----- Record extracts
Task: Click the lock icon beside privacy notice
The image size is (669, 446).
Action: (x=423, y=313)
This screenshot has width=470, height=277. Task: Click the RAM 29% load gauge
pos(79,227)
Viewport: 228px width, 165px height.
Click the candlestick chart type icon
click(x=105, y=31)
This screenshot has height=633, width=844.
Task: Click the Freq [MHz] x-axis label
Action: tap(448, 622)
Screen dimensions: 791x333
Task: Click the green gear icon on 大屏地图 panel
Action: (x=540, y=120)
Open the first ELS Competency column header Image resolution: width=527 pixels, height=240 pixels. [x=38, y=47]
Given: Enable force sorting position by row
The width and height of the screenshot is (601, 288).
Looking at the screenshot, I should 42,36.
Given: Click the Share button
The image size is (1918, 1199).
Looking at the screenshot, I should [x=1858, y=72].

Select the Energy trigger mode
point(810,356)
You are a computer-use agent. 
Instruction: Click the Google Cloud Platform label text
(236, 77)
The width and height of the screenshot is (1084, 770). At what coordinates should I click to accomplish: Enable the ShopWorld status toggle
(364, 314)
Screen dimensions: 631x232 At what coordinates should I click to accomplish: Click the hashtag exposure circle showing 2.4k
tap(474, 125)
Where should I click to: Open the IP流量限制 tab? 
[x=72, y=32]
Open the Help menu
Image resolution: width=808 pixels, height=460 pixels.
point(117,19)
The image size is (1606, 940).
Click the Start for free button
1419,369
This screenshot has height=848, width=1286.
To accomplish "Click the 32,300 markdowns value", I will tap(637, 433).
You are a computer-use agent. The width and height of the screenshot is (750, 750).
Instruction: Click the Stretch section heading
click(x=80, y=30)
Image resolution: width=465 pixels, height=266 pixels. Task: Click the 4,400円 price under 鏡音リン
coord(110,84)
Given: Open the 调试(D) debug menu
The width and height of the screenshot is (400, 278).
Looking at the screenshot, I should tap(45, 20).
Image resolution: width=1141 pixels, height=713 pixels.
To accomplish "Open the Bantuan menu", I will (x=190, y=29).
----------
### The request
Add 56 to each coordinate in the answers, from the start of the records through the line that contains "pos(79,227)". Write all of those lines out again, requests included.

### Answer in full
Task: Click the lock icon beside privacy notice
The image size is (669, 446).
Action: (x=479, y=369)
This screenshot has width=470, height=277. Task: Click the RAM 29% load gauge
pos(135,283)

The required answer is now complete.